Desidero lasciare spazio, al termine della celebrazione, alla testimonianza che don Federico Bragonzi ha registrato per noi, per questa occasione. La mia parola sarà quindi molto breve, e per lo più farà appello a ciò che i vescovi del Guatemala hanno scritto, un mese fa, proprio in vista della beatificazione che si celebra oggi: anche perché io per primo desidero soprattutto stare in ascolto di ciò che Dio ci dice, attraverso la testimonianza dei suoi martiri, e anche attraverso la testimonianza di chi ha vissuto quell’esperienza di Chiesa, di cui i martiri sono un segno particolarmente luminoso.
Perché questo mi sembra di aver colto, nella vicenda dei martiri del Quiché: essi sono come l’espressione visibile di un intero popolo, che è passato attraverso «la grande tribolazione e che hanno lavato le loro vesti, rendendole candide nel sangue dell’Agnello», come dice la parola rivolta al veggente dell’Apocalisse. Come hanno scritto i vescovi del Guatemala nell’annunciare la beatificazione, «in ciascuno dei nomi dei nostri martiri e nelle loro vite scopriamo la fede del ‘santo popolo di Dio’».
Ciò che ha condotto questi uomini (tra i quali, come abbiamo sentito, anche un ragazzo di dodici anni) al martirio, non è una specie di eroismo solitario della fede. «Negli anni del conflitto armato interno al Guatemala – cito ancora le parole dei vescovi del Guatemala – essi hanno versato il loro sangue perché erano convinti che non c’è amore più grande che dare la vita per i fratelli, soprattutto quando la Chiesa cattolica si impegnava per difendere i valori del Regno di Dio, proclamati dal Signore Gesù: la difesa della dignità umana, il rispetto dalla vita, la giustizia sociale e la difesa dei più deboli e vulnerabili».
Il martirio di alcuni suoi figli – e senza dimenticare i tanti altri che, a motivo della loro piena adesione al Signore Gesù, furono vittime della violenza omicida – ringiovanisce il volto della Chiesa, le toglie via un po’ delle «macchie e rughe» (cf. Ef 5,27) che finiscono per deturparne l’aspetto.

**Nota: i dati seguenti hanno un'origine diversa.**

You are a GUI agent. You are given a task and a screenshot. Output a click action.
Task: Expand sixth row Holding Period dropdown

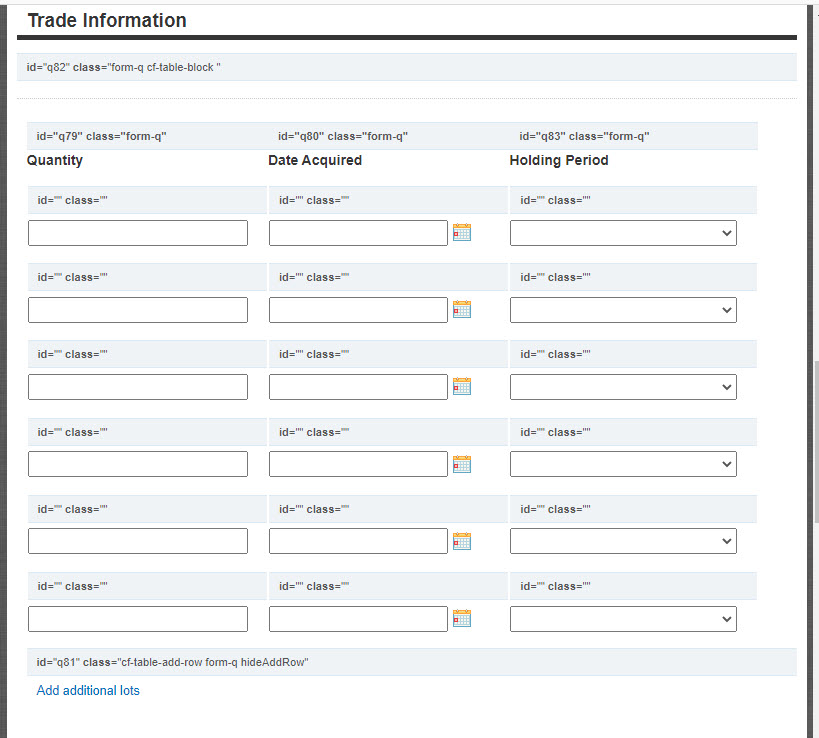click(x=623, y=619)
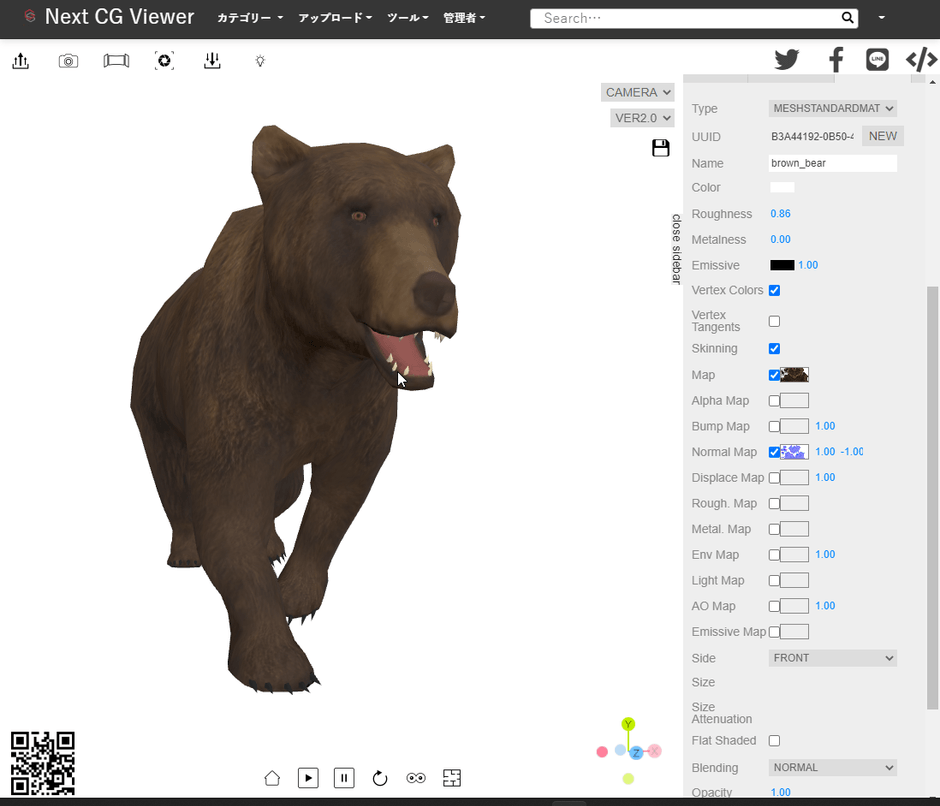The height and width of the screenshot is (806, 940).
Task: Open the Blending dropdown set to NORMAL
Action: (x=832, y=767)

A patto, naturalmente, che la Chiesa sia aperta ad accogliere questa testimonianza, a riconoscere che ciò che la fa vivere è l’amore fedele del Signore, che la chiama a impegnarsi con tutte le forze per offrire a tutti questo stesso amore, che diventa sorgente di vita, e di vita «in abbondanza» (cf. Gv 10,10) per il mondo.
«Dare la vita» non richiede chissà quali mezzi umani. I martiri che oggi celebriamo – e tutti i martiri – non sono beati in virtù di qualche capacità o prerogativa mondana, ma perché (ci ricordano i vescovi del Guatemala), «cercarono il Regno di Dio e la sua giustizia; perché sempre hanno aperto le loro mani per condividere, la loro bocca per benedire, il loro cuore per amare – e per amare anche quelli che li ammazzarono».
Rendiamo grazie a Dio per questa testimonianza, e anche perché la nostra Chiesa di Crema ha avuto la grazia di essere per un po’ di tempo compagna di viaggio della Chiesa del Quiché e delle Chiese del Guatemala; sicché anche noi possiamo dire, con le parole dei vescovi guatemaltechi, che «Dio è stato grande con noi perché in mezzo alla violenza incontrollabile di quegli anni terribili, brillò la luce, la speranza e oggi si raccolgono frutti di fedeltà e santità grazie alla loro testimonianza. Sono per la nostra Chiesa e i nostri contemporanei “una nube di testimoni”» (Eb 12,1).
Chiediamo questa sera la grazia di raccogliere questa testimonianza e di lasciarci così anche noi purificare e rinnovare nel sangue dell’Agnello, che ci conduce alle sorgenti della vita.